Friday, September 24, 2010

When a power to vary is not a power to vary

Last week, we touched on the fact that many trust deeds do not have any power to vary in them.

There are similarly many trusts that do have a power to vary, but that power to vary is not as comprehensive as may otherwise be assumed.

Two recent examples that we have seen are summarised below.

The first example (which was highlighted in quite a high profile case last year) turns on whether a power to vary extends to all aspects of the trust instrument. In particular, some powers to vary are restricted to either:

1. The formal provisions that actually establish the terms of the trust.

2. Alternatively, the power to vary might be restricted to the actual powers that the trustee has to run the trust.

Care should always therefore be taken to understand exactly how comprehensive the power to vary is.

Similarly, some powers to vary are subject to specific prohibitions.
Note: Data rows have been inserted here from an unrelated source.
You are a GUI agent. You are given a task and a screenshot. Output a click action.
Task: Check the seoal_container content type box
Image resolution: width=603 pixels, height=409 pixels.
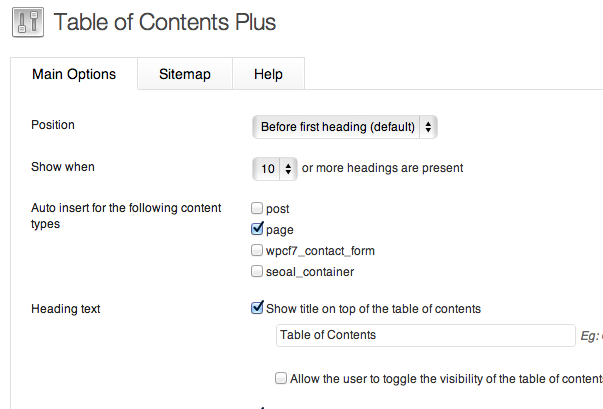(x=257, y=272)
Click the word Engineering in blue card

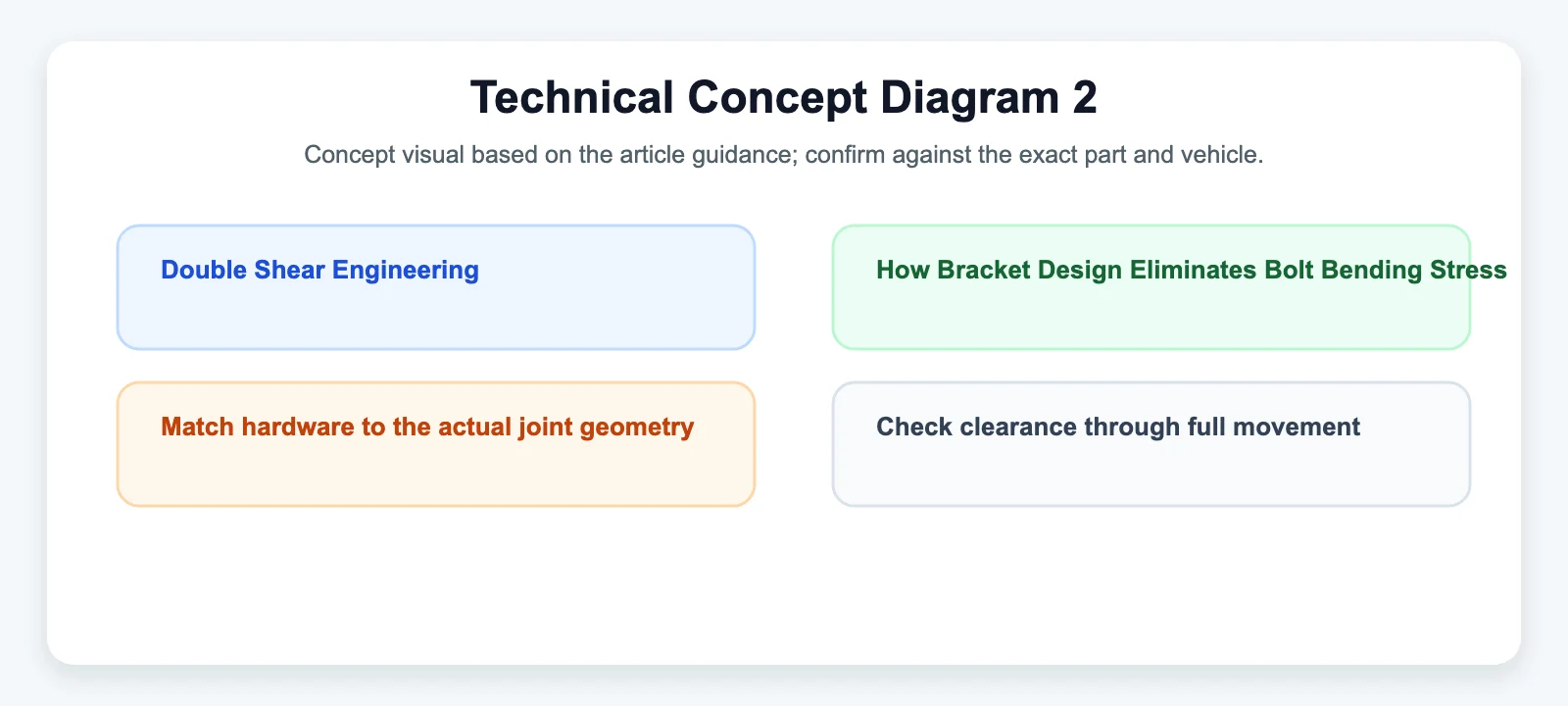point(406,270)
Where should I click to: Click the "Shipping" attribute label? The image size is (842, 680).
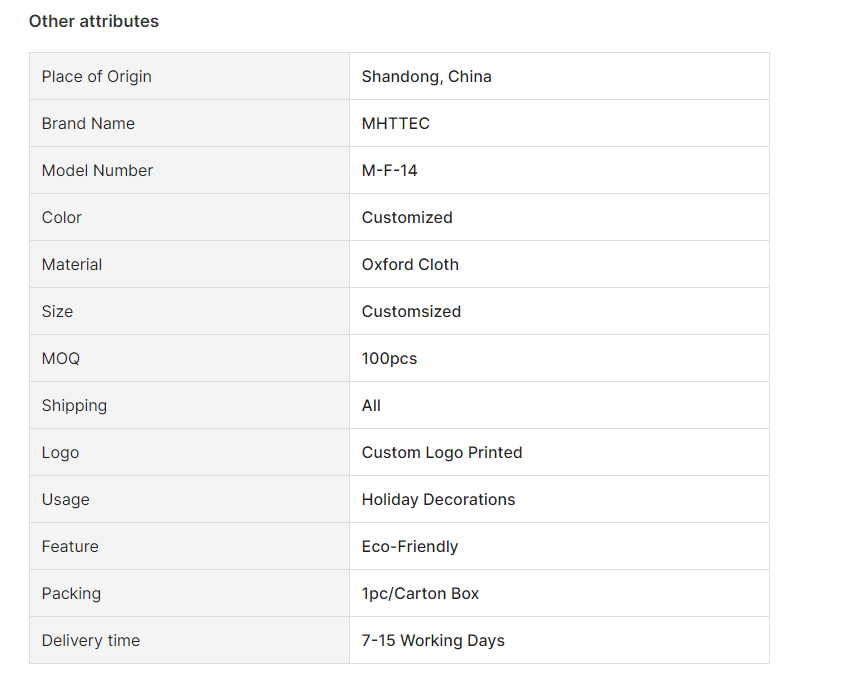click(x=74, y=406)
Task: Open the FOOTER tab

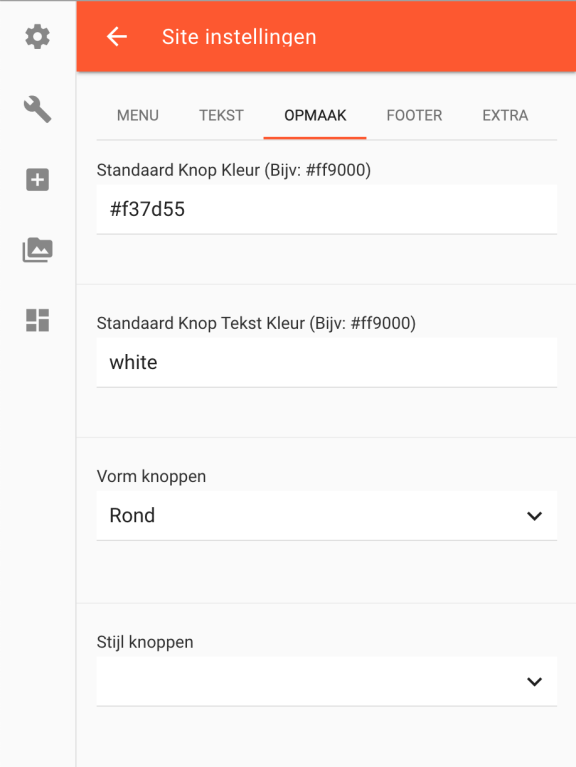Action: pyautogui.click(x=414, y=115)
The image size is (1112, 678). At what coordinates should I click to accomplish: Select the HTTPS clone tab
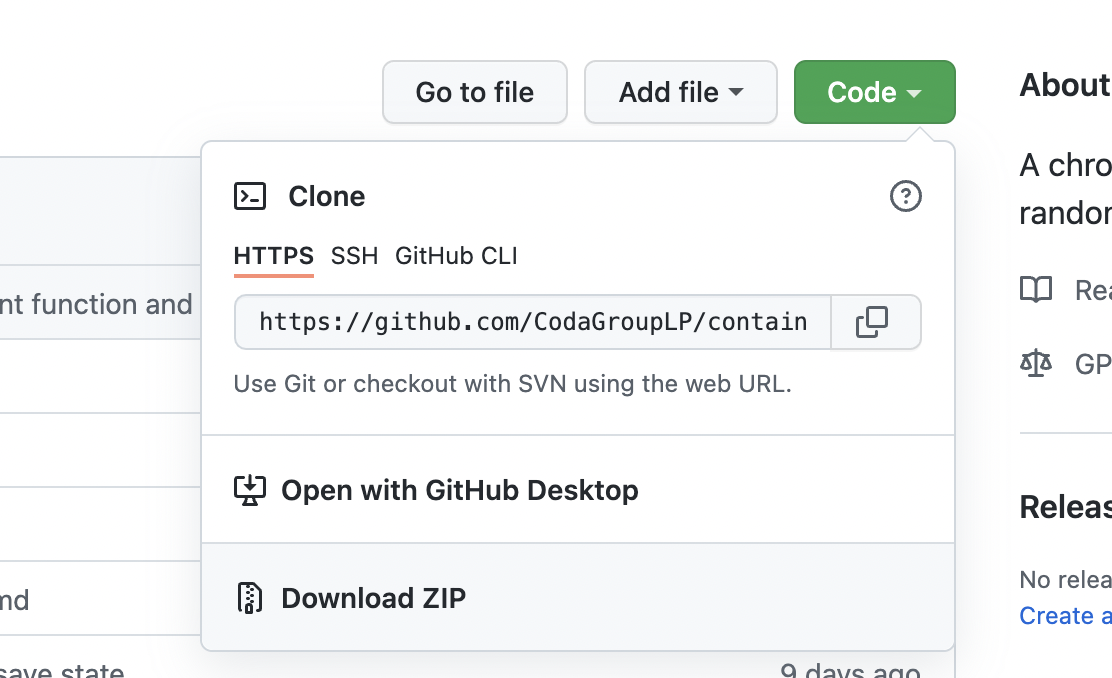pos(273,256)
For example, a power might extend to all parts of a trust other than the rules regulating the appointor provision.

In these types of situations, it is generally impossible (unless court approval is obtained to vary the relevant clause), even if the affected party (for example the appointor) were to consent to the variation.

Ultimately (and generally in complete contrast to superannuation trust deed variations), there is always the need to very carefully review the exact basis on which any purported variation to a family trust is to be implemented before making a change.